** RECORDS follows **

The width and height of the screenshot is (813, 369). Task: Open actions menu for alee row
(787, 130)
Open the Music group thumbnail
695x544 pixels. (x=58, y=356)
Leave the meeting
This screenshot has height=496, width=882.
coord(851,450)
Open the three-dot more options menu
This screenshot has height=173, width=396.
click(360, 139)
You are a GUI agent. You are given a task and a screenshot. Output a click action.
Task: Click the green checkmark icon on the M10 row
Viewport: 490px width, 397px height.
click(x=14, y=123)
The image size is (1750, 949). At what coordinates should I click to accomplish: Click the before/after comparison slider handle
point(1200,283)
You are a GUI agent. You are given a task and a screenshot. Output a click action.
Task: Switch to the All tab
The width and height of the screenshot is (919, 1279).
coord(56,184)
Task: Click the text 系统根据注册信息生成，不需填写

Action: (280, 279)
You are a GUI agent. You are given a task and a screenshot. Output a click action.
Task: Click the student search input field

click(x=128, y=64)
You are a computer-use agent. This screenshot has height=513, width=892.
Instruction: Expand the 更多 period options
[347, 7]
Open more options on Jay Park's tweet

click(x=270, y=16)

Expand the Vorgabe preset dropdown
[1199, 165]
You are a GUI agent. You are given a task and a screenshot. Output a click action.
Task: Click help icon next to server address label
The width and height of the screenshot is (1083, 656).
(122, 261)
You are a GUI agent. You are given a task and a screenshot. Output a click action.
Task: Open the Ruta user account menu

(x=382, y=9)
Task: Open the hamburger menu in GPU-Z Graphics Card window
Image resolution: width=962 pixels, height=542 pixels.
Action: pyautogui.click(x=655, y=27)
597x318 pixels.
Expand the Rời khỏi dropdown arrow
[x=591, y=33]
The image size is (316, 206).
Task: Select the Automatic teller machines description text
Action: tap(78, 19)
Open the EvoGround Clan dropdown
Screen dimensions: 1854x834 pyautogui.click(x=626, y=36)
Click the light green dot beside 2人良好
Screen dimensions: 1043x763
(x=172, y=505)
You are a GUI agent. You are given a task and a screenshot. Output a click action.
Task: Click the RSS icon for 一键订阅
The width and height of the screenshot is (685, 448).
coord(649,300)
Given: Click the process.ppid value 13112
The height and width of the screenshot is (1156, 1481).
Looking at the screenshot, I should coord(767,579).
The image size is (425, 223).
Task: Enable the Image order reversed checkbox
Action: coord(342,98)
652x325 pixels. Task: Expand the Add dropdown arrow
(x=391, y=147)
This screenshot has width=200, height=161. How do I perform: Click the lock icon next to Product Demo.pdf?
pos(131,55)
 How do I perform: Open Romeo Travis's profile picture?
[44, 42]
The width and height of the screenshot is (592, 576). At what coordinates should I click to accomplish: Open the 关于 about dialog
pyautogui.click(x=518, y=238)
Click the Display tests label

** End of RECORDS **

» TASK DETAILS:
Locate all lines in the listing above with the word "label" and copy them.

» RESULT FOR THIS TASK:
Task: Click help icon next to server address label
Click the Display tests label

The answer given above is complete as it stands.